Ginza boosts the most expensive real estate in Japan. All the premier department stores, fashion brands, and electronic brands had stores there. Next to the modern brands, you find 300-year-old kimono shops or 150-year-old tempura shops. In addition, Ginza has boutiques, art galleries, kabuki theaters, and museums. I joked that I could not afford to walk down the street. However, my sister is a shopaholic and I wanted to show her the ultimate shopping experience. We spent two hours in the Sony building. I saw one of the first blu-ray TVs! While wandering around the narrow back streets, we found a sake shop. It was located near a large billboard watch ad with Brad Pitt. It was a small, cute shop, but we knew little about sake. Deciding to find food, we left the shop.

We found an affordable Irish pub, where we ordered fish and chips and a pint. I know this is not the typical Japanese dinner. However, British- and Irish-style pubs are popular in Japan. It is a refuge for European expatriates and young Japanese professionals. After dinner, my sister decided she wanted sake after all. For those who have visited Ginza, you know that there are few street signs. We literally had to retrace our steps from an hour before from memory! It took about an hour, but we found the Brad Pitt billboard. Thank goodness there was only one in the area!

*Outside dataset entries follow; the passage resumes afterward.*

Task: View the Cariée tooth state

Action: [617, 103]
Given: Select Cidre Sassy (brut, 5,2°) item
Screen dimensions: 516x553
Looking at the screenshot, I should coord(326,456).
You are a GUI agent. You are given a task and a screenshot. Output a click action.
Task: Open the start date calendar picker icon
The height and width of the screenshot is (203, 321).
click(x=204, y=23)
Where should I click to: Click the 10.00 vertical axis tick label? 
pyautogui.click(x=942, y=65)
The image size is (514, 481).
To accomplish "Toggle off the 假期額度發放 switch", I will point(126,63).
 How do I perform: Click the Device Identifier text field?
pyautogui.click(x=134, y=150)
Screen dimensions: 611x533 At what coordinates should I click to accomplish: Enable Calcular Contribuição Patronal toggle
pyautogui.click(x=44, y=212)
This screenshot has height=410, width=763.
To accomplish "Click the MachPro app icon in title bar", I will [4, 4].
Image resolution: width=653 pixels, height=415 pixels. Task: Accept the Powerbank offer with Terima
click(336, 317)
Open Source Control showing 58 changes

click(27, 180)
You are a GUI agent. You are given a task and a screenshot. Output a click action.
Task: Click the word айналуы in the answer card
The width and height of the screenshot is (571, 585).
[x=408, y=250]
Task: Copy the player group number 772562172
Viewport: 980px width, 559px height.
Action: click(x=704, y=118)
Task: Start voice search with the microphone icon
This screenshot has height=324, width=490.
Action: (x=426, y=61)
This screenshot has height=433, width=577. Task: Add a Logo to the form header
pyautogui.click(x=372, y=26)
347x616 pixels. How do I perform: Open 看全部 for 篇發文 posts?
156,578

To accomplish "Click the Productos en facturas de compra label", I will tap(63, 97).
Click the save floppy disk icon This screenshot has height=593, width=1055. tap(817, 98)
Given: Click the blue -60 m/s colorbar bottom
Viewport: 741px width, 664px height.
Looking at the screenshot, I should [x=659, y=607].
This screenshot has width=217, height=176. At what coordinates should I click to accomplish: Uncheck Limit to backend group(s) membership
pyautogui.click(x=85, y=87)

We sampled five sakes; my sister brought a few as souvenirs and gifts. I bought one bottle. The hour of backtracking made us hungry again.  We went in search of dessert and a pot of tea.

Near the train station, we found a tea-and-cake shop. It had an ultra modern design – white tables, chairs, and walls. The menu had teas from India, Sri Lanka, China, and Japan. We each ordered a pot of black tea and scones with cream. Over tea, we discussed our adventures that day and my sister’s impressions of Japan. I enjoyed having the space to just relax and rejuvenate before our long journey home. We had to take three trains home, almost a two-hour trip. 

For a year, I spent almost every Saturday night sipping tea, eating cake, and talking about our day and our impressions of Japan.